Il suo Caino andato in scena all’Opéra Garnier, tuttavia, ha segni meno enigmatici di molti dei suoi spettacoli più recenti, quasi che il soggetto, il primo omicidio, fosse già di per sé uno stimolo sufficiente alla riflessione nello spettatore. Così come l’oratorio scarlattiano è nettamente diviso in due parti – l’introduzione con le riflessioni di Adamo ed Eva sul peccato originale seguite da quelle dei due figli su come placare l’ira divina (donde la rabbiosa frustrazione di Caino nel veder preferito il sacrificio animale di Abele alla sua offerta di frutti della terra), seguita dall’evento fratricida e quindi dalle conseguenze del severo giudizio divino – così Castellucci compone la sua rappresentazione di due parti fortemente contrastanti sul piano visivo. La sostanziale astrazione della prima è resa da movimenti ieratici dei personaggi davanti a un sipario translucido, che sfuma i contorni della poliedrica successione di immagini luminose geometriche come nei dipinti di Mark Rothko, che, secondo il regista, sono catalizzatori di un processo contemplativo indotto dalla loro indeterminatezza.
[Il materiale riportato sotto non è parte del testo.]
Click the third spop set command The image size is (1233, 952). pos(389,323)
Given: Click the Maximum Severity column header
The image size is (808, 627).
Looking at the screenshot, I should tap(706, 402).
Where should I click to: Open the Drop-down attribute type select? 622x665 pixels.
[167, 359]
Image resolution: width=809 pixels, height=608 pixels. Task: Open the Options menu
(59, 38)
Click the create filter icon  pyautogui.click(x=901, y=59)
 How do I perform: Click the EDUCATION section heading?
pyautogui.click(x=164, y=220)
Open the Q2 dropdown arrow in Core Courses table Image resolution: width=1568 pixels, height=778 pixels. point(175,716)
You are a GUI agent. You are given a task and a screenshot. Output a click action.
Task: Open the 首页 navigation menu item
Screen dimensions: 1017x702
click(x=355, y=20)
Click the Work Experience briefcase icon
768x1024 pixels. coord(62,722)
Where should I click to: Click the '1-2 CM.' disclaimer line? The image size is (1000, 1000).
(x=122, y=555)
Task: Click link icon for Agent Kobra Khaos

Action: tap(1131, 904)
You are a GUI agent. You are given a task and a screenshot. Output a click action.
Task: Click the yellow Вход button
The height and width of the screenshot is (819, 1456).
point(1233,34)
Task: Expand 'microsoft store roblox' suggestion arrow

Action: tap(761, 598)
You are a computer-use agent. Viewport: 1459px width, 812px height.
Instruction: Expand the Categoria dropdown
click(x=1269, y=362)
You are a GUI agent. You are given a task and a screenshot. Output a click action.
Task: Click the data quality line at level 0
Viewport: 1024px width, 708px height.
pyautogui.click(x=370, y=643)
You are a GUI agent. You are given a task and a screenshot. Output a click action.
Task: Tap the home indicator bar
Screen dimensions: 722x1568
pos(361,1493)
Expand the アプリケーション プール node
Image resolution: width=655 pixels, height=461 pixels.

La concretezza dell’atto omicida della seconda parte avviene invece in un paesaggio rurale molto definito – un campo erboso e un cielo stellatissimo come sfondo – in cui protagonisti, scesi nella buca, vengono sostituiti in scena da un doppio infantile, come si trattasse di un gioco innocente. Innocente infatti è Caino per Castellucci, “la vera preda catturata in una trappola vittimaria”, ma sembra esserlo anche per Scarlatti, che riserva al suo protagonista gli accenti musicali più compassionevoli come alla madre Eva, mentre più convenzionalmente estatico è il lessico musicale riservato ad Abele o al padre Adamo.
Per la prima volta all’Opéra di Parigi, René Jacobs torna all’oratorio di Scarlatti poco più di vent’anni dopo la sua registrazione in CD, l’unica tuttora disponibile. Allora c’era l’Akademie für Alte Musik di Berlino, a Parigi invece c’è la belga B’Rock Orchestra con il suo austero rigore interpretativo di marca filologica, che però alla strumentazione originale innesta fiati (flauti, oboi e trombone) a tutto beneficio di una maggiore ricchezza timbrica. Dei sei solisti vocali chi va oltre la diligente lettura del testo scarlattiano è soprattutto Birgitte Christensen, la più efficace nell’esprimere pathos alla sua vibrante Eva. Con modalità espressive più convenzionali e una certa monotonia di accenti si esprimono i due fratelli Caino e Abele, che hanno le voci rispettivamente di Kristina Hammarström e Olivia Vermeulen, e l’Adamo di Thomas Walker dal timbro tenorile non gradevolissimo. Marcatamente fiacca invece la prestazione del controtenore Benno Schachtner, la voce di Dio priva di carattere e vigore. Completa il cast il Lucifero marcante di Robert Gleadow.
Grande interesse a Parigi per questo inedito barocco, sala gremita e risposta calorosa.